Thomas L. Friedman, kolumnis veteran The New York Times, menulis dengan cemas dalam artikelnya yang terbit 15 April, berjudul “I Have Never Been More Afraid for My Country’s Future”. Friedman bukan sosok kiri-radikal anti-imperialis. Justru karena ia bagian dari arsitek narasi globalisasi ala Washington, maka keterkejutannya menegaskan satu hal: tata dunia lama sedang runtuh dari jantungnya sendiri.
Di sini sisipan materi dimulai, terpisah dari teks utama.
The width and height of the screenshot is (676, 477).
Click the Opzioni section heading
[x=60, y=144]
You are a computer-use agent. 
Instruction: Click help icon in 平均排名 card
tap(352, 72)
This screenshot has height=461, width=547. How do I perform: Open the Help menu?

Trump bukan sekadar melempar tarif secara brutal ke semua penjuru; ia menyeret Amerika keluar dari peran lamanya sebagai bos demokrasi global menjadi preman jalanan yang memalak kawan dan lawan secara merata. Dalam kalkulasi Trump, tidak ada sekutu, hanya transaksi. Uni Eropa yang dahulu setia, Jepang yang pernah mengabdi, hingga Kanada yang bersaudara geografis, semua dipukul rata, disetarakan dengan Cina, Rusia, bahkan Iran.

Namun yang tengah runtuh hari ini bukan cuma logika pasar. Ini adalah runtuhnya simbol kepercayaan terhadap supremasi Barat itu sendiri. Rezim dolar, yang selama ini menjadi darah bagi tubuh hegemonik AS, mulai menunjukkan anemia. Dan seperti kebanyakan imperium dalam sejarah, kehancurannya bukan datang dari luar, tapi dari dalam: dari pasar yang panik, dari sekutu yang berbalik badan, dan dari rakyat yang dicekoki propaganda.

Baca juga : Pertemuan Muscat: Teater Damai Amerika Menuju Pengkhianatan

Sementara itu, Tiongkok; musuh yang selama ini dijadikan kambing hitam, tak perlu menembakkan satu peluru pun. Ia hanya perlu menunggu. Amerika Serikat, dalam gaya khas adidaya yang panik, sedang membakar dirinya sendiri: menabuh genderang perang dagang tanpa aliansi, tanpa strategi kolektif, dan tanpa legitimasi moral.

Sekutu-sekutu lama pun mulai migrasi arah. Uni Eropa menandatangani kesepakatan ekonomi dengan Beijing. Jepang memainkan strategi equidistance antara dua kutub. India melaju sebagai kekuatan regional yang makin enggan tunduk pada logika geopolitik pasca-Perang Dingin. Dunia sedang bergerak. Tapi bukan dalam orbit Amerika.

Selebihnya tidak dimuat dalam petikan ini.